The store offers more than 13 million tracks from artists on Universal Music Group, Sony Music Entertainment, EMI, and the global independent rights agency Merlin as well as over 1,000 prominent independent labels including Merge Records, Warp Records, Matador Records, XL Recordings and Naxos. We’ve also partnered with the world’s largest digital distributors of independent music including IODA, INgrooves, The Orchard and Believe Digital.
You can purchase individual songs or entire albums right from your computer or your Android device and they’ll be added instantly to your Google Music library, and accessible anywhere.
Good music makes you want to turn up the volume, but great music makes you want to roll down the windows and blast it for everyone. We captured this sentiment by giving you the ability to share a free full play of a purchased song with your friends on Google+.
Exclusively on Google Music
We’re celebrating our launch with a variety of music that you won’t find anywhere else, much of it free. There’s something for everyone, with a variety of free tracks to choose from:
- The Rolling Stones are offering an exclusive, never-before-released live concert album, Brussels Affair (Live, 1973), including a free single, “Dancing with Mr.

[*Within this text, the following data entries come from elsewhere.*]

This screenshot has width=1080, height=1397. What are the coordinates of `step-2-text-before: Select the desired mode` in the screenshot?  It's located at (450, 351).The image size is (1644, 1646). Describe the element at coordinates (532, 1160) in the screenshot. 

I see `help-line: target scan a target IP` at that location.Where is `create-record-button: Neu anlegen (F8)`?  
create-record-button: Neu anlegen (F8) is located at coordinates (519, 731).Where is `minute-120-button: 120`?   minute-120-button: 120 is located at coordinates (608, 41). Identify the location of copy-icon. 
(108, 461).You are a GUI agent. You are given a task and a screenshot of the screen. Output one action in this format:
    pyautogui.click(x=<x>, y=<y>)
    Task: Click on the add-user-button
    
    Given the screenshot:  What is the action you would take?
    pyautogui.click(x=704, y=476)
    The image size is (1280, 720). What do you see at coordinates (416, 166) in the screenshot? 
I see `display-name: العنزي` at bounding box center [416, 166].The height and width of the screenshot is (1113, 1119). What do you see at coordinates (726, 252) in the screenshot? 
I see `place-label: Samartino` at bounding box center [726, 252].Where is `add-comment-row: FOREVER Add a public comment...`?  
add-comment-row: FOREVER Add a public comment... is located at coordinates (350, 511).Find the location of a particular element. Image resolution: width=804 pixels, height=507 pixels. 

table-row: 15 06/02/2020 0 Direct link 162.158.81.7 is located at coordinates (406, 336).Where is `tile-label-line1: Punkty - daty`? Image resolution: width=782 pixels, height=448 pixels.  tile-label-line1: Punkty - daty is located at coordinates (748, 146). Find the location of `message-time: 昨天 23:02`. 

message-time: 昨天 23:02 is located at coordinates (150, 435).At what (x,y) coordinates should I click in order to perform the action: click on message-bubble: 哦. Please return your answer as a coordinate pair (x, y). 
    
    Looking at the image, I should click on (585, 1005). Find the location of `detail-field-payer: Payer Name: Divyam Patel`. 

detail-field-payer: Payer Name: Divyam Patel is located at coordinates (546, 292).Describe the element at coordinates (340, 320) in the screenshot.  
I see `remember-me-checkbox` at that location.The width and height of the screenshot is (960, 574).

D.” This is the first of six in an unreleased concert series that will be made available exclusively through Google Music over the coming months.
- Coldplay fans will find some original music that’s not available anywhere else: a free, live recording of “Every Teardrop Is A Waterfall”, a five-track live EP from their recent concert in Madrid and a remix of “Paradise” by Tiësto.
- Busta Rhymes’s first single from his upcoming album, Why Stop Now (feat. Chris Brown), is available for free.
- Shakira’s live EP from her recent concert in Paris and her new studio single, “Je L’Aime à Mourir” are both being offered up free.
- Pearl Jam are releasing a live album from their 9/11/11 concert in Toronto, free to Google Music users.
- Dave Matthews Band are offering up free albums from two live concerts, including new material from Live On Lakeside.
- Tiësto is offering up a new mix, “What Can We Do” (feat. Anastacia), exclusively to Google Music users.
Artist hub
Whether you’re on a label or the do-it-yourself variety, artists are at the heart of Google Music. With the Google Music artist hub, any artist who has all the necessary rights can distribute his or her own music on our platform, and use the artist hub interface to build an artist page, upload original tracks, set prices and sell content directly to fans—essentially becoming the manager of their own far-reaching music store. This goes for new artists as well as established independent artists, like Tiesto, who debuts a new single on Google Music today.
Starting today, Google Music is open in the U.S. at market.android.com, and over the next few days, we will roll out the music store to Android Market on devices running Android 2.2 and above. You can also pick up the new music app from Android Market and start listening to your music on your phone or tablet today. And don’t forget to turn your speakers up to eleven.
Posted by Andy Rubin, Senior Vice President, Mobile
Geologists and other Clay scientists see eye to eye suit in public that the award him Gulf of Mexico basin originated in New Triassic time as the come to pass of rifting within Pangea. The rifting was associated with zones of impotence within Pangea, including sutures where the Laurentia, South American, and African plates collided to create it.